What you should do — Reproduce each line of the data below verbatim, without changing anything.

Records supplied —

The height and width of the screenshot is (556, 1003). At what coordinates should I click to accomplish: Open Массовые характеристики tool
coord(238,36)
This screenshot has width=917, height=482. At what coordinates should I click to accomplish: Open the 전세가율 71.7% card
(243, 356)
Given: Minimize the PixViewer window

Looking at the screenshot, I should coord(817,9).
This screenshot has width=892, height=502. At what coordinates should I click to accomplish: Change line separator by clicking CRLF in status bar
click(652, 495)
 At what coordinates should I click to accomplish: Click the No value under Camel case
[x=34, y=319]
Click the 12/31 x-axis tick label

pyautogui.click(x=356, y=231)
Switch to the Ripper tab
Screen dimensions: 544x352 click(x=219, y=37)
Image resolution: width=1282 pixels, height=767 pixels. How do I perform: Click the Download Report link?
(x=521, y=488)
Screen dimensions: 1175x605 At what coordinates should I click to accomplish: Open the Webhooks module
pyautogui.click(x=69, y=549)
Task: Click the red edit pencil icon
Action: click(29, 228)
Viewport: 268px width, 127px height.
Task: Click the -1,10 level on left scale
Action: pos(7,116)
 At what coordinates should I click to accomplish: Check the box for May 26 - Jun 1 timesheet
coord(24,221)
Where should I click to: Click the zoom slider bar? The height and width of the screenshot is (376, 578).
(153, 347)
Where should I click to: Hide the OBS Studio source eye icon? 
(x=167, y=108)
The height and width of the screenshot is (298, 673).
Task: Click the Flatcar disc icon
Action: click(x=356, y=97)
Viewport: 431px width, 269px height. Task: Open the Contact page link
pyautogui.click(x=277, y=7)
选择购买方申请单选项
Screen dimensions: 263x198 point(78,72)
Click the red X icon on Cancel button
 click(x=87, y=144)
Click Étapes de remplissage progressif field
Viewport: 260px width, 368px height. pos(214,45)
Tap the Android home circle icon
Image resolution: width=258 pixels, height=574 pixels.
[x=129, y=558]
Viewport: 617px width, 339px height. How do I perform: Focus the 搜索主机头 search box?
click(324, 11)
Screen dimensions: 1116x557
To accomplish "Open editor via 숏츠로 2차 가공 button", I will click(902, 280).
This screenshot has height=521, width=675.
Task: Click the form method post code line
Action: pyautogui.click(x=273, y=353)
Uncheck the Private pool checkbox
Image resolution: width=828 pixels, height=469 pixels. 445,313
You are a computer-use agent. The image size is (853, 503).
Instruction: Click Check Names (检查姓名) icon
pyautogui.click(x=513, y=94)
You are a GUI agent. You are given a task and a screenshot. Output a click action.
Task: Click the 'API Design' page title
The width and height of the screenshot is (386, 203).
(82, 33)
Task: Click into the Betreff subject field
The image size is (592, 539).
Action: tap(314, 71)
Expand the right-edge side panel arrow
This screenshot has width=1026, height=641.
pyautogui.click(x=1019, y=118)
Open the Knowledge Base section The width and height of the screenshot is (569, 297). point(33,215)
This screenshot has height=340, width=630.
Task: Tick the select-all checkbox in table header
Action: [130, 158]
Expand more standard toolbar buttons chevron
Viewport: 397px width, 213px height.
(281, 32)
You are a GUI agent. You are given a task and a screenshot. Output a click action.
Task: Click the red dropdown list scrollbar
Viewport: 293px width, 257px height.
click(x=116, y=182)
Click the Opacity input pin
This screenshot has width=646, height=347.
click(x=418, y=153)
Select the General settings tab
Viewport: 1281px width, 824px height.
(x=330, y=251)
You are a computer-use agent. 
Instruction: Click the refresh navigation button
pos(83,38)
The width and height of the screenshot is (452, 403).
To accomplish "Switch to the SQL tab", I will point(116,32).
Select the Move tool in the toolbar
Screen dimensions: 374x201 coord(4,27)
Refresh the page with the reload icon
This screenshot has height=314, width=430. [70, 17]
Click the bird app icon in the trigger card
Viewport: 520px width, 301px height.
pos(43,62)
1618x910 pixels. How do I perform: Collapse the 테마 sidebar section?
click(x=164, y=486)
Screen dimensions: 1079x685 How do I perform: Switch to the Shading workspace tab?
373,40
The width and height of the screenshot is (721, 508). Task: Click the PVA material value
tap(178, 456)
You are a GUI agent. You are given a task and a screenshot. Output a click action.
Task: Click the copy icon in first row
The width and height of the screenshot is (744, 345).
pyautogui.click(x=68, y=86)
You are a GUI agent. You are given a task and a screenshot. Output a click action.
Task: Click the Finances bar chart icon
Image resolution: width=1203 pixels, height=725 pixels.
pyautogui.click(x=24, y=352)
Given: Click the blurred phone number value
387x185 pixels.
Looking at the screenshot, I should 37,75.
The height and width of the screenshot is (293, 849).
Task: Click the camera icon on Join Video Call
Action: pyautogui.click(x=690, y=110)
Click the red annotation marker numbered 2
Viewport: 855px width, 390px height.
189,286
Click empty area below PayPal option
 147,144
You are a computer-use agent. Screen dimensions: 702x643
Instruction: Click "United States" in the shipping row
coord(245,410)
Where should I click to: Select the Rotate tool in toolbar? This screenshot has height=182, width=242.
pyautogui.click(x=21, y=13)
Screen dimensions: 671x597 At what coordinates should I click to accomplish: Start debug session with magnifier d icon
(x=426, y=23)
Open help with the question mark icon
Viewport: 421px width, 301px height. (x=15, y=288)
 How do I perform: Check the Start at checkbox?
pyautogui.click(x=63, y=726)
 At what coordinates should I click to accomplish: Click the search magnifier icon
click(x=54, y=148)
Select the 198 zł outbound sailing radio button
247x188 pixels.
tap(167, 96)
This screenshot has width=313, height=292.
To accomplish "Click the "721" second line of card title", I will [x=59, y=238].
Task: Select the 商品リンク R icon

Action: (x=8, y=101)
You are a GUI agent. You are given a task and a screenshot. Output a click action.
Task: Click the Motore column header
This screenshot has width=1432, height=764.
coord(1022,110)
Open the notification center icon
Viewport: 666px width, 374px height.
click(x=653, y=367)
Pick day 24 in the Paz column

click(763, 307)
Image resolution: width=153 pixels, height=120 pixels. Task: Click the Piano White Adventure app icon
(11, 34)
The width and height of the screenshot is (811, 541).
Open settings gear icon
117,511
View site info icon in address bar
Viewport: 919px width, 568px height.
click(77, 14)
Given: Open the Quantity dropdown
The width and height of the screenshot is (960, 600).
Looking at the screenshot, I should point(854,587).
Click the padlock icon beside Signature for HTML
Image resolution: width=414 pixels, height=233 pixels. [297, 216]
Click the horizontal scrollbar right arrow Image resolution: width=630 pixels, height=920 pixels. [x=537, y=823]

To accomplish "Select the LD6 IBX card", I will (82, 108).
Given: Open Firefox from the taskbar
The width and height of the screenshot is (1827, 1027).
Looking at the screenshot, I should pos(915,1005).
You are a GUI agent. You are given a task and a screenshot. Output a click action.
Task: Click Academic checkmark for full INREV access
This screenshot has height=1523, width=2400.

Result of the task —
The height and width of the screenshot is (556, 1003). At what coordinates should I click to accomplish: Open Массовые характеристики tool
coord(238,36)
This screenshot has width=917, height=482. At what coordinates should I click to accomplish: Open the 전세가율 71.7% card
(243, 356)
Given: Minimize the PixViewer window

Looking at the screenshot, I should coord(817,9).
This screenshot has width=892, height=502. At what coordinates should I click to accomplish: Change line separator by clicking CRLF in status bar
click(652, 495)
 At what coordinates should I click to accomplish: Click the No value under Camel case
[x=34, y=319]
Click the 12/31 x-axis tick label

pyautogui.click(x=356, y=231)
Switch to the Ripper tab
Screen dimensions: 544x352 click(x=219, y=37)
Image resolution: width=1282 pixels, height=767 pixels. How do I perform: Click the Download Report link?
(x=521, y=488)
Screen dimensions: 1175x605 At what coordinates should I click to accomplish: Open the Webhooks module
pyautogui.click(x=69, y=549)
Task: Click the red edit pencil icon
Action: click(29, 228)
Viewport: 268px width, 127px height.
Task: Click the -1,10 level on left scale
Action: pos(7,116)
 At what coordinates should I click to accomplish: Check the box for May 26 - Jun 1 timesheet
coord(24,221)
Where should I click to: Click the zoom slider bar? The height and width of the screenshot is (376, 578).
(153, 347)
Where should I click to: Hide the OBS Studio source eye icon? 
(x=167, y=108)
The height and width of the screenshot is (298, 673).
Task: Click the Flatcar disc icon
Action: click(x=356, y=97)
Viewport: 431px width, 269px height. Task: Open the Contact page link
pyautogui.click(x=277, y=7)
选择购买方申请单选项
Screen dimensions: 263x198 point(78,72)
Click the red X icon on Cancel button
 click(x=87, y=144)
Click Étapes de remplissage progressif field
Viewport: 260px width, 368px height. pos(214,45)
Tap the Android home circle icon
Image resolution: width=258 pixels, height=574 pixels.
[x=129, y=558]
Viewport: 617px width, 339px height. How do I perform: Focus the 搜索主机头 search box?
click(324, 11)
Screen dimensions: 1116x557
To accomplish "Open editor via 숏츠로 2차 가공 button", I will click(902, 280).
This screenshot has height=521, width=675.
Task: Click the form method post code line
Action: pyautogui.click(x=273, y=353)
Uncheck the Private pool checkbox
Image resolution: width=828 pixels, height=469 pixels. 445,313
You are a computer-use agent. The image size is (853, 503).
Instruction: Click Check Names (检查姓名) icon
pyautogui.click(x=513, y=94)
You are a GUI agent. You are given a task and a screenshot. Output a click action.
Task: Click the 'API Design' page title
The width and height of the screenshot is (386, 203).
(82, 33)
Task: Click into the Betreff subject field
The image size is (592, 539).
Action: tap(314, 71)
Expand the right-edge side panel arrow
This screenshot has width=1026, height=641.
pyautogui.click(x=1019, y=118)
Open the Knowledge Base section The width and height of the screenshot is (569, 297). point(33,215)
This screenshot has height=340, width=630.
Task: Tick the select-all checkbox in table header
Action: [130, 158]
Expand more standard toolbar buttons chevron
Viewport: 397px width, 213px height.
(281, 32)
You are a GUI agent. You are given a task and a screenshot. Output a click action.
Task: Click the red dropdown list scrollbar
Viewport: 293px width, 257px height.
click(x=116, y=182)
Click the Opacity input pin
This screenshot has width=646, height=347.
click(x=418, y=153)
Select the General settings tab
Viewport: 1281px width, 824px height.
(x=330, y=251)
You are a computer-use agent. 
Instruction: Click the refresh navigation button
pos(83,38)
The width and height of the screenshot is (452, 403).
To accomplish "Switch to the SQL tab", I will point(116,32).
Select the Move tool in the toolbar
Screen dimensions: 374x201 coord(4,27)
Refresh the page with the reload icon
This screenshot has height=314, width=430. [70, 17]
Click the bird app icon in the trigger card
Viewport: 520px width, 301px height.
pos(43,62)
1618x910 pixels. How do I perform: Collapse the 테마 sidebar section?
click(x=164, y=486)
Screen dimensions: 1079x685 How do I perform: Switch to the Shading workspace tab?
373,40
The width and height of the screenshot is (721, 508). Task: Click the PVA material value
tap(178, 456)
You are a GUI agent. You are given a task and a screenshot. Output a click action.
Task: Click the copy icon in first row
The width and height of the screenshot is (744, 345).
pyautogui.click(x=68, y=86)
You are a GUI agent. You are given a task and a screenshot. Output a click action.
Task: Click the Finances bar chart icon
Image resolution: width=1203 pixels, height=725 pixels.
pyautogui.click(x=24, y=352)
Given: Click the blurred phone number value
387x185 pixels.
Looking at the screenshot, I should 37,75.
The height and width of the screenshot is (293, 849).
Task: Click the camera icon on Join Video Call
Action: pyautogui.click(x=690, y=110)
Click the red annotation marker numbered 2
Viewport: 855px width, 390px height.
189,286
Click empty area below PayPal option
 147,144
You are a computer-use agent. Screen dimensions: 702x643
Instruction: Click "United States" in the shipping row
coord(245,410)
Where should I click to: Select the Rotate tool in toolbar? This screenshot has height=182, width=242.
pyautogui.click(x=21, y=13)
Screen dimensions: 671x597 At what coordinates should I click to accomplish: Start debug session with magnifier d icon
(x=426, y=23)
Open help with the question mark icon
Viewport: 421px width, 301px height. (x=15, y=288)
 How do I perform: Check the Start at checkbox?
pyautogui.click(x=63, y=726)
 At what coordinates should I click to accomplish: Click the search magnifier icon
click(x=54, y=148)
Select the 198 zł outbound sailing radio button
247x188 pixels.
tap(167, 96)
This screenshot has width=313, height=292.
To accomplish "Click the "721" second line of card title", I will [x=59, y=238].
Task: Select the 商品リンク R icon

Action: (x=8, y=101)
You are a GUI agent. You are given a task and a screenshot. Output a click action.
Task: Click the Motore column header
This screenshot has width=1432, height=764.
coord(1022,110)
Open the notification center icon
Viewport: 666px width, 374px height.
click(x=653, y=367)
Pick day 24 in the Paz column

click(763, 307)
Image resolution: width=153 pixels, height=120 pixels. Task: Click the Piano White Adventure app icon
(11, 34)
The width and height of the screenshot is (811, 541).
Open settings gear icon
117,511
View site info icon in address bar
Viewport: 919px width, 568px height.
click(77, 14)
Given: Open the Quantity dropdown
The width and height of the screenshot is (960, 600).
Looking at the screenshot, I should point(854,587).
Click the padlock icon beside Signature for HTML
Image resolution: width=414 pixels, height=233 pixels. [297, 216]
Click the horizontal scrollbar right arrow Image resolution: width=630 pixels, height=920 pixels. [x=537, y=823]

To accomplish "Select the LD6 IBX card", I will (82, 108).
Given: Open Firefox from the taskbar
The width and height of the screenshot is (1827, 1027).
Looking at the screenshot, I should pos(915,1005).
You are a GUI agent. You are given a task and a screenshot. Output a click action.
Task: Click Academic checkmark for full INREV access
This screenshot has height=1523, width=2400.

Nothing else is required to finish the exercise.